La cartografía de las cicatrices narra la vida de un cuerpo: en dónde estuvo, de dónde viene. Kintsukuroi o kintsugui es el antiguo arte japonés de reparar, con polvo de oro o plata y barniz de resinas, toda clase de cuencos, vasijas y recipientes que le dan forma al vacío, y cuyo destino es el acogimiento de un algo. Estética de la reconstrucción, donde las fisuras cuentan digna y ostentosamente la insistencia de existir a pesar de…
Narra la tradición que en algún momento del siglo xv, un shogun (comandante militar) rompió accidentalmente su cuenco de té favorito. Sin resignarse a la pérdida, lo envió a China para su reparación; sin embargo, el resultado no lo satisfizo. Así, el preciado objeto terminó en manos de un artesano japonés, quien unió los fragmentos con una mezcla de polvo de oro y resinas que hacían resaltar las grietas, conmemorando el particular derrotero del recipiente, dándole el valor de una historia que merece ser contada.

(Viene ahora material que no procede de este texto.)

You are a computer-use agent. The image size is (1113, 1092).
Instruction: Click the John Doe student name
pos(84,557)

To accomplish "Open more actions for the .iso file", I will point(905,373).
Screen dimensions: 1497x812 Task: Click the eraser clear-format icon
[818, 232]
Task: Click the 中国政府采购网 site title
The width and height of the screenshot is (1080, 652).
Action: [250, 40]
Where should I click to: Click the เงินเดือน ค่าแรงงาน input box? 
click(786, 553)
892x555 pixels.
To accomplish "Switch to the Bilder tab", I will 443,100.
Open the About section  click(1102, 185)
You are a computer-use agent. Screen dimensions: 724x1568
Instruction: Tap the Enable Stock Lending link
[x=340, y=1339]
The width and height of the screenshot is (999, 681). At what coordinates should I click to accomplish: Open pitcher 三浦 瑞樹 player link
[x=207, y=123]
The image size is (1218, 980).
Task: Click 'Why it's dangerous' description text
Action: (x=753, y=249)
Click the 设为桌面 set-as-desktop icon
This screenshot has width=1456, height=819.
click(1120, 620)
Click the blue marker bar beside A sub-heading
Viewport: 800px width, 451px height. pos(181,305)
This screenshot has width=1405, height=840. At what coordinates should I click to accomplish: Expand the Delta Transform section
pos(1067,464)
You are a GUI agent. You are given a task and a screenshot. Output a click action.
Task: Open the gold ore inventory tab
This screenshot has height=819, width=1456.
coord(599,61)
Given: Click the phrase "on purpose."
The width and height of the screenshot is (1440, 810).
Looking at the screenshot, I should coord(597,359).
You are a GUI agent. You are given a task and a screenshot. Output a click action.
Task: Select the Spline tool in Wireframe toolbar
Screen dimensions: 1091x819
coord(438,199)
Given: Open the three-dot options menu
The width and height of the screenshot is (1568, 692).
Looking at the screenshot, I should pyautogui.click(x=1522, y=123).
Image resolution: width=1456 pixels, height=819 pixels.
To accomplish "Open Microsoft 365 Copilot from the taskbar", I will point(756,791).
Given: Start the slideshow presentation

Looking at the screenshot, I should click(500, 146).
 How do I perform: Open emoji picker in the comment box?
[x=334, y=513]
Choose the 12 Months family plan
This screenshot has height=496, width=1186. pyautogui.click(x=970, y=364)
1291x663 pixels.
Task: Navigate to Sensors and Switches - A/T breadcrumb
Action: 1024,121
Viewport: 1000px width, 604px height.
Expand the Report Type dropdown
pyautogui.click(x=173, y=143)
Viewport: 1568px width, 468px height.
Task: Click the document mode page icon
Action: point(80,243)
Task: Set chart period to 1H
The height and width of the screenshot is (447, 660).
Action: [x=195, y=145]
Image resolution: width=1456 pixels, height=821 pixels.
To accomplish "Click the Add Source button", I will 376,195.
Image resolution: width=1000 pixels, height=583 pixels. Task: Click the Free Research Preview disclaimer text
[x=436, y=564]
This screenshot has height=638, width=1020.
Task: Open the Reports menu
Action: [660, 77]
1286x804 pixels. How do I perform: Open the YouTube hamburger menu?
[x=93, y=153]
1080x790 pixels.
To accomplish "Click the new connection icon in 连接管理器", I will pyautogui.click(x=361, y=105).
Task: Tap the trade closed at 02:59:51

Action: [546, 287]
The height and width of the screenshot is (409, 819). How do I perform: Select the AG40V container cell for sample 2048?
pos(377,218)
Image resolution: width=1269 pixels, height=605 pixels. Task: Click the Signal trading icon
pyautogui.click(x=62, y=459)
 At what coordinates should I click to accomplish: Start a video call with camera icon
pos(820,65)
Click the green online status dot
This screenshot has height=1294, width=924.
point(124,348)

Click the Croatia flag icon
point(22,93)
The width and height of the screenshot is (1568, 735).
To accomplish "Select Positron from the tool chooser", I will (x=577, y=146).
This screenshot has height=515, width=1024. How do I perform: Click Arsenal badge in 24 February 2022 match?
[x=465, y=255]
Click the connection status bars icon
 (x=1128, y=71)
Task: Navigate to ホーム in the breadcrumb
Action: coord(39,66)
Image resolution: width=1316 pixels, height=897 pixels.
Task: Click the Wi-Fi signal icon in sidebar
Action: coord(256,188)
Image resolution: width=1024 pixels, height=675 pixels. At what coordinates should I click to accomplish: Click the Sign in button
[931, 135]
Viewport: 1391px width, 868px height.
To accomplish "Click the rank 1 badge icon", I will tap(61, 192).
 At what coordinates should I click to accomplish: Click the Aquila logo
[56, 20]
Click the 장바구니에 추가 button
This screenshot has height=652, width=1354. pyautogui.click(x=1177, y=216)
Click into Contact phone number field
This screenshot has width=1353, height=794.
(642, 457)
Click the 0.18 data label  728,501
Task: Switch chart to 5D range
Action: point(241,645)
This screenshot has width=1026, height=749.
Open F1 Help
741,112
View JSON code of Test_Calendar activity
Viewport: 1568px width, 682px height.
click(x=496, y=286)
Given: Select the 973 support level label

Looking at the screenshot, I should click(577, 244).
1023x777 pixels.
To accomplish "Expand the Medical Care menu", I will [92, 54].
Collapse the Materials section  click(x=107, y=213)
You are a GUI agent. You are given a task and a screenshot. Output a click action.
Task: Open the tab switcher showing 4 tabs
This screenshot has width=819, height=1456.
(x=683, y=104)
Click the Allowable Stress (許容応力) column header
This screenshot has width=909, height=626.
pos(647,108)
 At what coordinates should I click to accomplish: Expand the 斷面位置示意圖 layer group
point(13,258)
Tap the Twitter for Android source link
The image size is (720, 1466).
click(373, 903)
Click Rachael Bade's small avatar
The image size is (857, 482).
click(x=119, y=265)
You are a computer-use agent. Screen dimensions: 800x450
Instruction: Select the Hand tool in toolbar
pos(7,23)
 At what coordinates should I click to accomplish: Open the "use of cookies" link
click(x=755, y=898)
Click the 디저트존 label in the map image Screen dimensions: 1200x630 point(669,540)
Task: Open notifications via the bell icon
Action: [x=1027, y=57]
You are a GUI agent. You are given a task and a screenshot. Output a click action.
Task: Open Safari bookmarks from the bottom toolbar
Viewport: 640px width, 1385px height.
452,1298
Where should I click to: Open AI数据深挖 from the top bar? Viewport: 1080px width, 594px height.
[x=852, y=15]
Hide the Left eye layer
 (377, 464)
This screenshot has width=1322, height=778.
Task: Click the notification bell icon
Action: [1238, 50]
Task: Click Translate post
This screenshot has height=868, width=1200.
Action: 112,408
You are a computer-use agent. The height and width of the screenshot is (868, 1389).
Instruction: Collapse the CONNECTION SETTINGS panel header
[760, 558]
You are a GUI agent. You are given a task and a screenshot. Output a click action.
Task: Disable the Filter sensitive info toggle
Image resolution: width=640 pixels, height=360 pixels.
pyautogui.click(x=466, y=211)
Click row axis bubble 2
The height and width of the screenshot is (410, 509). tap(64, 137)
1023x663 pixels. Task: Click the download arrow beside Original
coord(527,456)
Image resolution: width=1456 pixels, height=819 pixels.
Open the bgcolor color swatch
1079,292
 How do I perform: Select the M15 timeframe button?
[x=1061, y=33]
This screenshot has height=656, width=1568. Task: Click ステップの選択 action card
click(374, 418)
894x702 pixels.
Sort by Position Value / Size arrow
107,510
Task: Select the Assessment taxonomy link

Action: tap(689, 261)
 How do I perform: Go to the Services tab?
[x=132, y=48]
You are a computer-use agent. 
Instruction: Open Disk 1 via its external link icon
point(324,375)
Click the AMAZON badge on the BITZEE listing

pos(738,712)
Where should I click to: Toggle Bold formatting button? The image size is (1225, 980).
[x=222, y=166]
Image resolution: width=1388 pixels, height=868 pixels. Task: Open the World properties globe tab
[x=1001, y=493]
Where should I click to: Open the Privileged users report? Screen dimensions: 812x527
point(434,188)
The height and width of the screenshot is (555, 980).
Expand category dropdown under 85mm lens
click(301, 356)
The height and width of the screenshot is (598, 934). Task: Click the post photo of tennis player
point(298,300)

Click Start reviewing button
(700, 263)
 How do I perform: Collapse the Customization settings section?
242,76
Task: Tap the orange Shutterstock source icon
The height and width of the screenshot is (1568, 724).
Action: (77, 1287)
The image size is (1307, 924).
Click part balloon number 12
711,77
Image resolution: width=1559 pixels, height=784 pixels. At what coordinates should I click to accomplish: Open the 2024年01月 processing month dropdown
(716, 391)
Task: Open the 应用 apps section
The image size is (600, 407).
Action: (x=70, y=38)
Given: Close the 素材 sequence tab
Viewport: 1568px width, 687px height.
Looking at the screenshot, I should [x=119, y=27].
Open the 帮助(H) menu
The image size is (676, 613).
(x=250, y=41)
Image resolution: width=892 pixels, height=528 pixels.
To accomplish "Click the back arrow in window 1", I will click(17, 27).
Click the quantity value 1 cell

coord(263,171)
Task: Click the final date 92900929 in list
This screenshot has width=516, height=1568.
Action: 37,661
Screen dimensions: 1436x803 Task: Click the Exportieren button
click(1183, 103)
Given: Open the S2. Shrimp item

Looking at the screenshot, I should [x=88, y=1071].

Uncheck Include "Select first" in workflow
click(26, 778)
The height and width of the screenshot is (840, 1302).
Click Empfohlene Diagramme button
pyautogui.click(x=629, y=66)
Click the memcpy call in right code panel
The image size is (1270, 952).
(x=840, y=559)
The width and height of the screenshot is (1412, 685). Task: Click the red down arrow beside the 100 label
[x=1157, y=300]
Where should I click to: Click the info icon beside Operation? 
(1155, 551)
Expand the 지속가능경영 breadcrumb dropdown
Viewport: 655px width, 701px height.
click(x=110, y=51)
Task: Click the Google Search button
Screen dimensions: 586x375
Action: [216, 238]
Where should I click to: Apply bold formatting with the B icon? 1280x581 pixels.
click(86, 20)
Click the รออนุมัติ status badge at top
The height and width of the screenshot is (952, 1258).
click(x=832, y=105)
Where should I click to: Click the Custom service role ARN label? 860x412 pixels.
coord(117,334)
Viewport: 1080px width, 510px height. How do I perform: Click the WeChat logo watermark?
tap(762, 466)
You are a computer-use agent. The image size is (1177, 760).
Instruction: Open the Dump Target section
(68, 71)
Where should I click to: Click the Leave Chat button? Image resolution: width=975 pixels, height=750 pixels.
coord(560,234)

¿Cómo puede algo roto celebrar la belleza? Lo hermoso tiene la cualidad de la infinitud ―según Pablo Fernández Christlieb― que inquieta y no termina de ser definido. Se pretende que el dolor, la tristeza o las roturas sean repulsivos, pero, a pesar de la insistencia cultural en la no reconciliación de los opuestos, resulta posible encontrar un absoluto sustento estético en aquello denominado como desagradable. En la literatura, la representación por excelencia de esta “belleza de la fealdad”, citando de nuevo a Fernández Christlieb, es el imprescindible Frankenstein, de Mary Shelley, quien con grotesca dulzura actúa la fuerza que emana del sufrimiento. Lírica alucinógena de la pasión y de la soledad existencial. Aspiración cumplida de la inmortalidad, donde el horror regocija. Paseo hacia los pedazos del alma. ¿En cuál de ellos nos reconocemos?
Más que un libro, Frankenstein representa una experiencia que exige ser leída con el cuerpo que somos y no con el que tenemos. Cuerpo cuantificable, sujeto a las leyes de la repetición y del deterioro. Cuerpo emotivo. Cuerpo marginado. Cuerpo numinoso. “El gran objetivo de la vida es la sensación. Sentir que sentimos, aunque sea en el dolor”, proclama Lord Byron.
Autodidacta. Determinada. Iconoclasta. Narradora exquisita: Mary Shelley esbozó una especie de autobiografía a lo largo de toda su obra. “La invención no consiste en crear a partir de la nada, sino a partir del caos”, escribió. A Frankenstein le seguirían seis novelas más, entre las que destacan El último hombre y Falkner, así como una vasta producción ensayística que le valió a la autora inglesa alcanzar un lugar respetable en el mundo literario de entonces. No intentó huir de su parentesco con la tragedia, a pesar de haber perdido a casi todos sus seres amados. A través de la escritura remendó un destino lleno de infortunios. Su maravillosa criatura de dos metros y medio de altura, piel amarillenta repleta de toscas costuras, rostro apergaminado, labios rectos y cianóticos, y ojos casi sin color ha sido destinada a la belleza por los siglos de los siglos. Belleza que emana de la coherencia del espíritu y de la única resiliencia posible: sobrevivir a todas las muertes; sobrevivir a uno mismo.